October 31, 2019
On Thu, Oct 31, 2019 at 10:14:59AM +0000, Guillaume Piolat via Digitalmars-d wrote:
> On Thursday, 31 October 2019 at 01:09:14 UTC, Walter Bright wrote:
> > Replacing snprintf for floating point is very challenging, because:
> > 
> > 1. people have been improving snprintf for decades
> > 2. people expect precision and performance
> > 3. the standard is snprintf, any credible implementation must be the
> > same or better
> 
> Moreover, actual printf implementations seems to depend upon the locale.  This creates bugs (say "1,4" instead of "1.4") so this behaviour depends if you want to be bug-compatible. We've been hit by that in `printed` when used with a Russian locale.

*Is* it a bug, though?  Arguably, the reason snprintf was done that way was precisely to support properly-formatted output in the current locale.
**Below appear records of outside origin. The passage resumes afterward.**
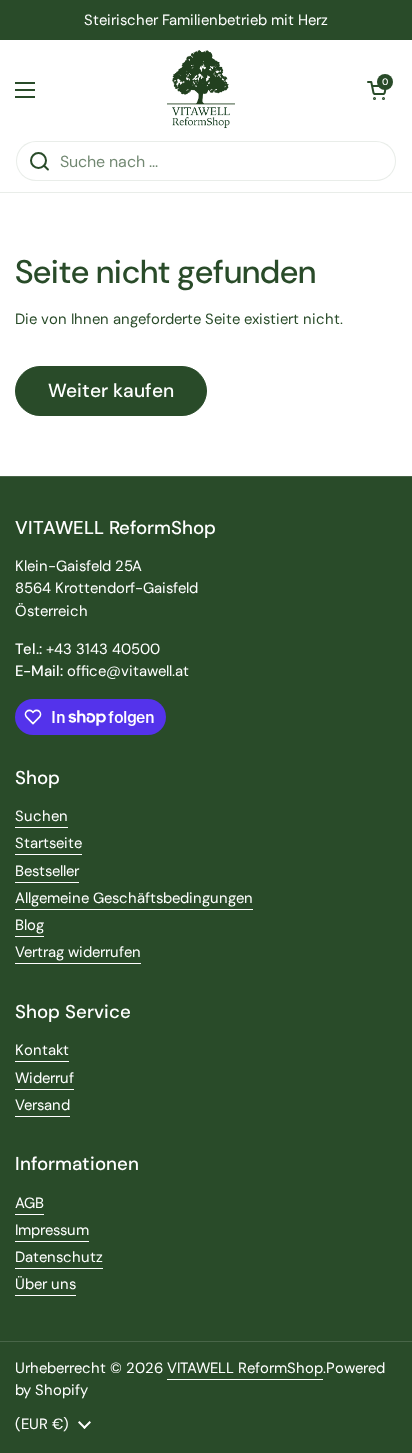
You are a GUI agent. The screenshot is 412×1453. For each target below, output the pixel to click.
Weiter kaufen (111, 390)
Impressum (52, 1230)
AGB (29, 1203)
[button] (377, 90)
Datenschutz (59, 1257)
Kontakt (42, 1050)
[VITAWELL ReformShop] (201, 90)
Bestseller (47, 871)
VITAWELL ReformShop (245, 1368)
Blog (29, 925)
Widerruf (44, 1078)
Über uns (45, 1284)
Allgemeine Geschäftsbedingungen (134, 898)
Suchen (41, 816)
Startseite (48, 843)
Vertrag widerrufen (78, 952)
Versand (42, 1105)
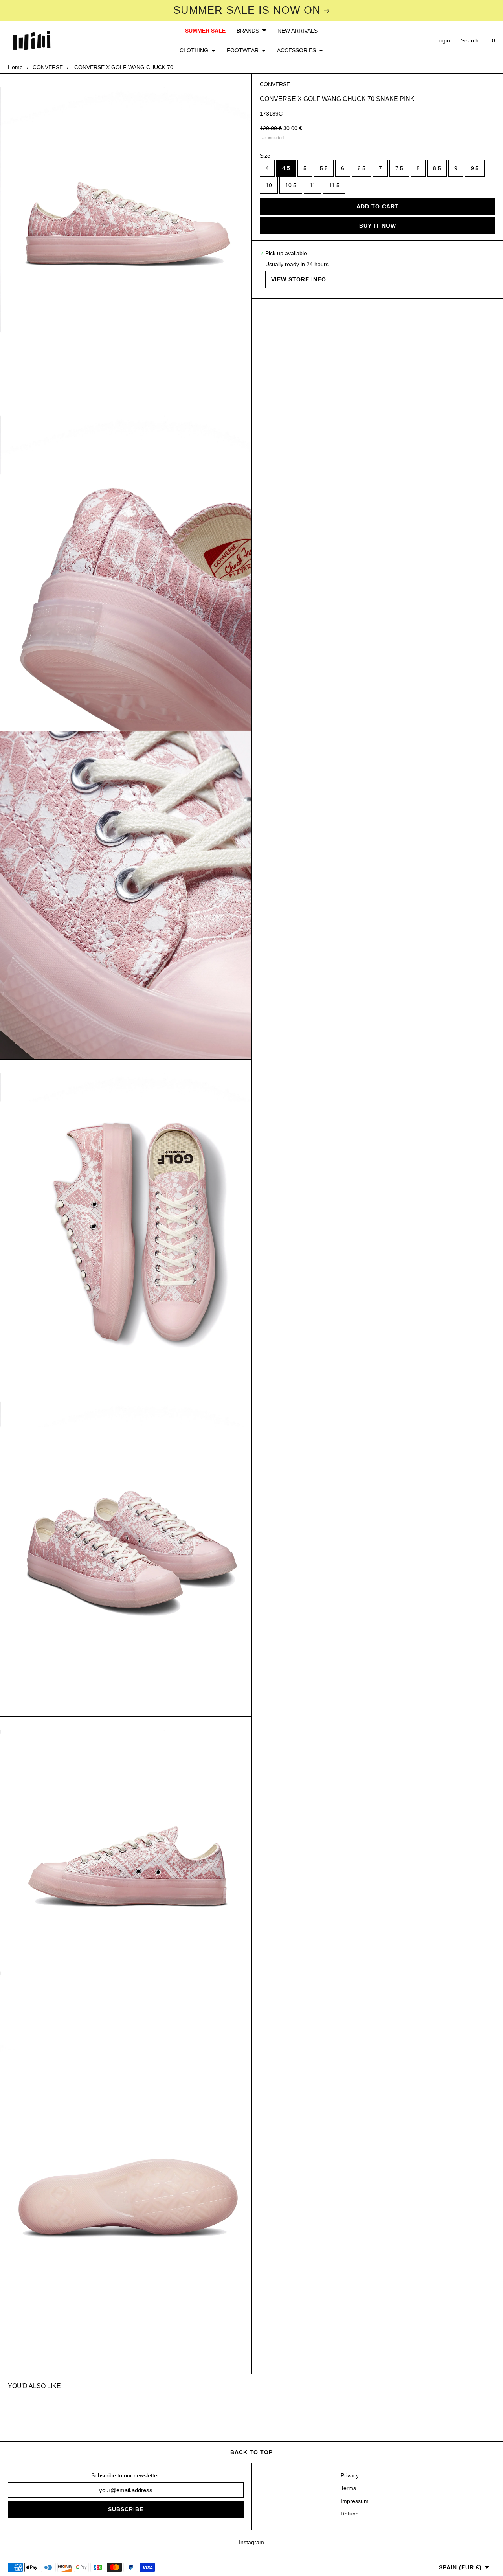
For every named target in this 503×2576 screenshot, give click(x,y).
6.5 (361, 168)
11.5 (334, 185)
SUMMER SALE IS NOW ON (247, 10)
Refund (350, 2513)
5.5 (324, 168)
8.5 (437, 168)
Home (15, 67)
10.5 (290, 185)
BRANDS (248, 31)
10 (269, 185)
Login (443, 40)
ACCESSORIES (296, 50)
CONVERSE (48, 67)
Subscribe (125, 2509)
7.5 (399, 168)
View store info (298, 279)
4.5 (286, 168)
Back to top (251, 2452)
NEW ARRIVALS (297, 31)
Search (470, 40)
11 (313, 185)
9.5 (475, 168)
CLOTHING (194, 50)
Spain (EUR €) (460, 2567)
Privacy (350, 2475)
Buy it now (377, 226)
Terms (348, 2488)
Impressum (355, 2501)
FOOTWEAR (243, 50)
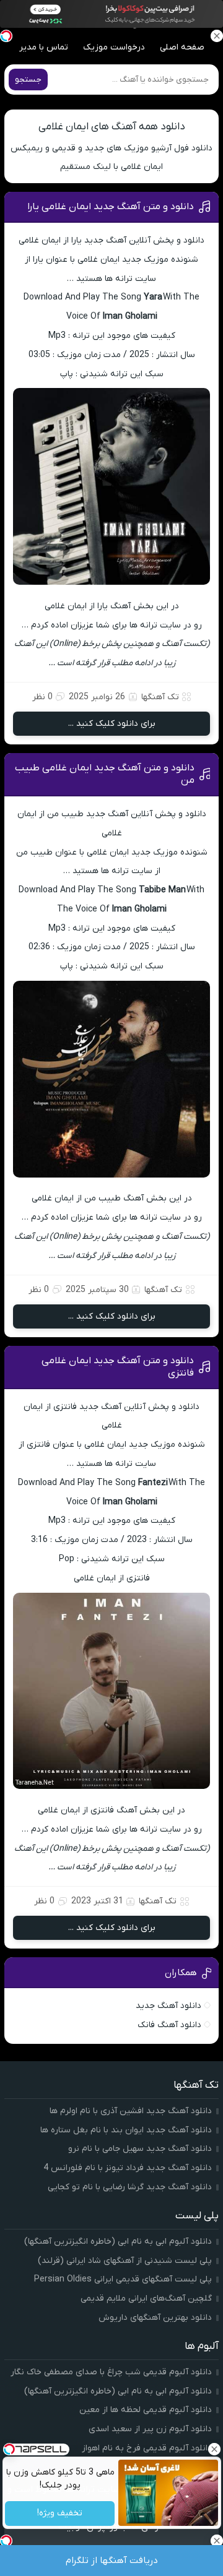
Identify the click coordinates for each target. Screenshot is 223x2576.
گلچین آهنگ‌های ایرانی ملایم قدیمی (146, 2298)
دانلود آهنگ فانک (169, 2025)
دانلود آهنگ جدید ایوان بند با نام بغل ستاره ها (126, 2130)
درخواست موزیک (114, 47)
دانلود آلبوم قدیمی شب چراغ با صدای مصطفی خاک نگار (111, 2372)
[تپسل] (6, 36)
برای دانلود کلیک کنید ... (111, 724)
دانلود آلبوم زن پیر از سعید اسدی (150, 2429)
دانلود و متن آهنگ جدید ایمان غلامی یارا (110, 206)
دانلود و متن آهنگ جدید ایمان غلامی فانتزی (118, 1367)
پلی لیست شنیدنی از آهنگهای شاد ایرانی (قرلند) (125, 2261)
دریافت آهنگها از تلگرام (112, 2560)
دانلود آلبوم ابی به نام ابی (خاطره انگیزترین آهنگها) (118, 2241)
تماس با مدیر (43, 47)
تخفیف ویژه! (59, 2514)
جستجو (28, 79)
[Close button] (214, 2449)
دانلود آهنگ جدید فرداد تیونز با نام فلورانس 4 (127, 2168)
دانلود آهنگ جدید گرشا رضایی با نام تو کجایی (130, 2187)
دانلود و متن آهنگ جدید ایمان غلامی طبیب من (105, 774)
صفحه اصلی (182, 47)
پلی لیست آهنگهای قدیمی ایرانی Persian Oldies (123, 2279)
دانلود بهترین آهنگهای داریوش (155, 2318)
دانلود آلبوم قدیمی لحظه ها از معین (145, 2410)
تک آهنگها (160, 697)
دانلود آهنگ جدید (168, 2006)
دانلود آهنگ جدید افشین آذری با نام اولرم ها (131, 2111)
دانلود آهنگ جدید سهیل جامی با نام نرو (140, 2149)
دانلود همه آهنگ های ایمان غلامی (111, 127)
I.e., when outputting Russian text, the convention is to write the decimal point with "," rather than ".". It would be considered wrong or strange to write "1.4" instead of "1,4". This is important if you want to support i18n in your program.
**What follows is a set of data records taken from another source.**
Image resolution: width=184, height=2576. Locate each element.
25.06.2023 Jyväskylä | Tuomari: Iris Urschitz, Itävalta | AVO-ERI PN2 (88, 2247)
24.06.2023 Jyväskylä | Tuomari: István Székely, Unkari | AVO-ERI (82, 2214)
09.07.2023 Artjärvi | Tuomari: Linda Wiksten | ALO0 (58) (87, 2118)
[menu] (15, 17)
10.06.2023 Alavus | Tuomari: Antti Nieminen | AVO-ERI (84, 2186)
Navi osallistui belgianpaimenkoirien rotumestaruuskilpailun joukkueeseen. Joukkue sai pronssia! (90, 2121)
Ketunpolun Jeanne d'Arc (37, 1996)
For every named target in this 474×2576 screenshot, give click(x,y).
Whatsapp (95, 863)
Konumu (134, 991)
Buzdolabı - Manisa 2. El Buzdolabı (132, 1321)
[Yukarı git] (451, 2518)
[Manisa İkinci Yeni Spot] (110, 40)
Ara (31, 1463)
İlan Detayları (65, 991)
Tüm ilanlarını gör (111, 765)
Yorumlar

But if you're outputting to, say, JSON, then you *don't* ever want "1,4", you only want "1.4".

Which leads me to think that these two should be separate format specifiers. Unfortunately, I can see how this would force format() to be impure, because to support checking the current locale implies accessing global state, which is impure.


T

-- 
I'm still trying to find a pun for "punishment"...
October 31, 2019
On 10/31/2019 1:27 AM, drug wrote:
> In some cases it is much more productive to have text representation of data than binary ones. Initially I believed too that binary representation is the more suitable but afterwards I  was forced to use text format and that gives me a good result.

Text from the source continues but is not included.